Then there’s the anticipated development of voice interfaces (Siri, Cortana, Alexa). Meaning these AI devices will be able to carry on conversations with you in such personal ways he says you’ll think they are your BFF.
Now, we have all seen those innocent-sounding claims by the tech giants that they only record your conversations for quality assurance purposes. Right.
The prospect of such intrusive spying devices being used to aid—or destroy—political candidates makes me fear what could happen come November of 2020.
If you trust people grasping for power to not use every tool at their advantage in an effort to further their goals, then you have more faith in human nature than I do.
One of the most disturbing trends Diamandis mentions is digital avatars becoming photorealistic and fully programmable.
Thus, people will be able to “full manipulate photorealistic avatars of candidates to say, well . . . anything.”
By way of example, in 2016 researchers at Stanford University were able to take videos of humans and manipulate their faces to match expressions of another person in the lab.

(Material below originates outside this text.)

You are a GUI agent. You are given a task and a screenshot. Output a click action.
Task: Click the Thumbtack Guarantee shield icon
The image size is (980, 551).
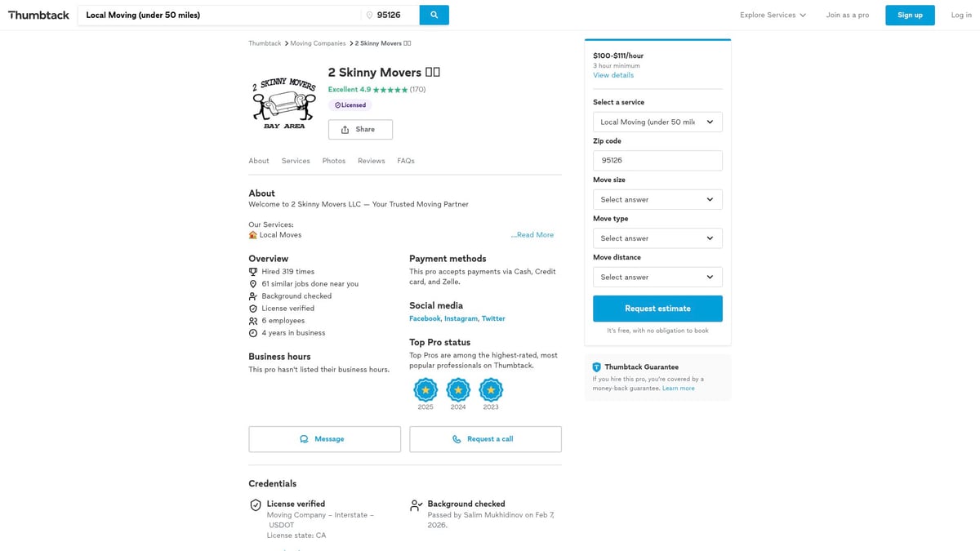[x=597, y=367]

Come 2020, the devices are likely to be so advanced it will be nearly impossible to tell the real from the fake.
President Trump seems to label anything he considers unfavorable to his agenda “fake news,” just because it’s unflattering. Not always so.
Still, with the technological developments afoot, one’s BS meter has to be awfully sensitive these days to sort out truth from fiction.
“The bottom line is that the 2020 election is going to get personal,” Diamandis writes. “Imagine candidate advertisements that are so personalized that they are scary in their accuracy and timelessness.”
Ironically, this all could mean that the best way to determine what candidates are proposing and where they stand is through old-fashioned town hall meetings.
Even then, you may want to touch the candidates to make sure they are for real. Just ask for their permission first.